In contrast, the Gibson SG Standard is an atypical sounding short-scale bass that can be called an evolution of the Gibson EB bass guitars from the 60s.
The Fender P-bass is more musical, practical and familiar, but it is also more limited, predictable and a lot more common.
The SG Standard is unique, quirky and eye-catching but it’s muddy & peculiar sounding. It is worthy of being a part of a collection of bass guitars but it cannot be the mainstay of your rig if you are a session artist.
The SG tone is an acquired taste that shines in certain genres but can’t be forced upon every musical context. Between the two, the P-Bass is the clear winner if you are a one-bass bassist.

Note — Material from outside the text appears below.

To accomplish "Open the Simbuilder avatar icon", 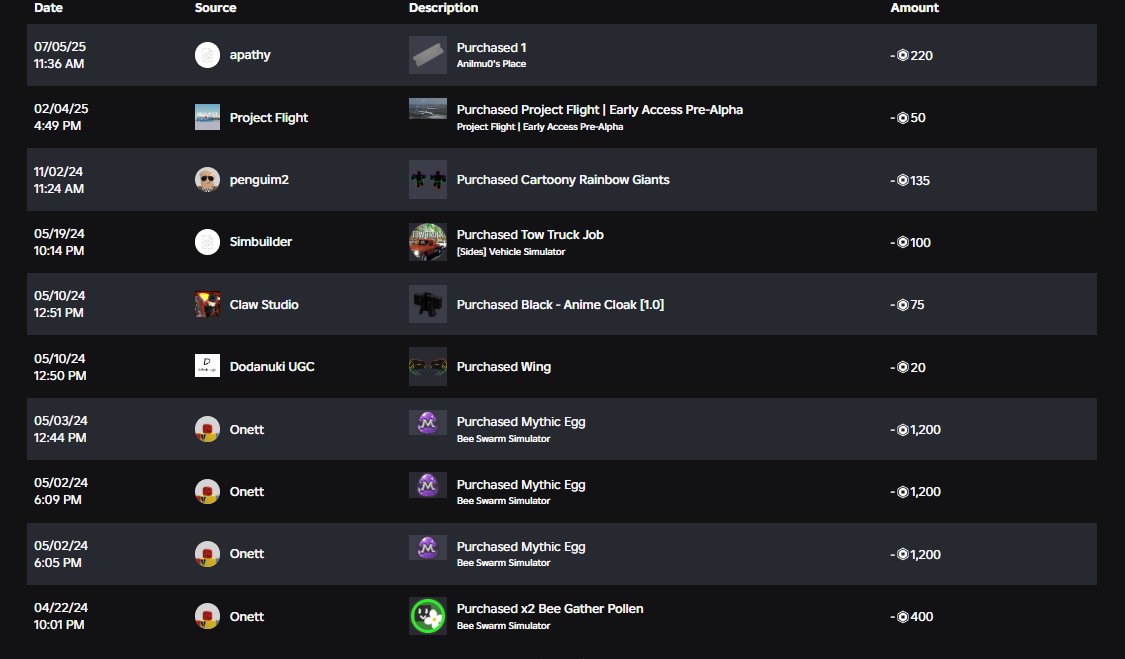I will (207, 242).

That being said, the SG Bass is one of Gibson’s best bass offerings in a long time. If you want to approach it on its own terms, the SG sound can really complement a power trio or a rock outfit. It looks unique, sounds distinct and it is more versatile than a P-bass.

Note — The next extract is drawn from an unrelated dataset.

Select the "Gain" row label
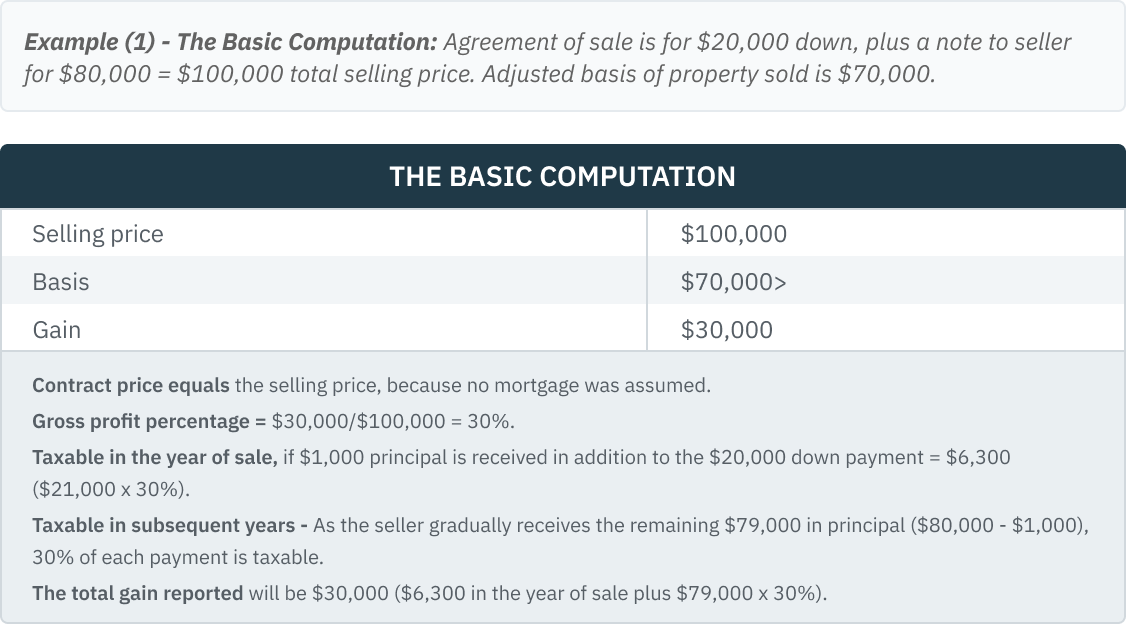 (57, 330)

Regardless of what you compare it to, the P-bass is just one step down from a tree-trunk – not a small-person friendly bass. It is made for big dudes.
Don’t confuse a short-scale bass with a piccolo instrument. The 30” scale length doesn’t make the SG sound sharp or strident. The smaller the scale length, the deeper the bass will sound. That is why Kala-U Bass (Ukulele sized bass) almost sounds like an upright, remember?
So playing modern funk or slap bass is out of the question. The short scale length is good for fast runs or rock and metal riffs but they also contribute to the muddier sound and weak string tension.
Speaking of which, the other important factor that affects playability is the string tension. It is hard to fault the P-bass in this regard – anything that can handle the low tension of two-year-old Thomastik Jazz flats has passed the ultimate test in my book.
The SG is a totally different story. The flats feel too floppy and the roundwounds barely get the job done. The short scale length means you have lesser string options to begin with and you never quite get to dig in hard while playing.
As far as looks go, since P-bass set the ball rolling in the 50s, every bass shape is a play on this archetype. It looks classy but there is nothing unique about it. The SG is exclusive and quirky – it has a wow factor because it is an uncommon body shape.
They both have a very different aesthetic appeal and I believe that is an apple v/s oranges comparison. The only noteworthy point is that the P-bass is available in 5 finish options compared to the two options for the SG Standard.
The lack of tone definition was a big problem with the Gibson EB-styled bass guitars from the 60s. But back then the competition was negligible, and Gibson was a big name.
Still, the pickups were commonly called ‘mudbuckers’ in bass circles. They were clunky, fat and full of mud. Only sparkling new strings could save them – momentarily.
Gibson seems to have acknowledged this when they launched the SG Standard. Unlike the old honky EBs, the SG Standard has a more palatable tone with cleaner edges.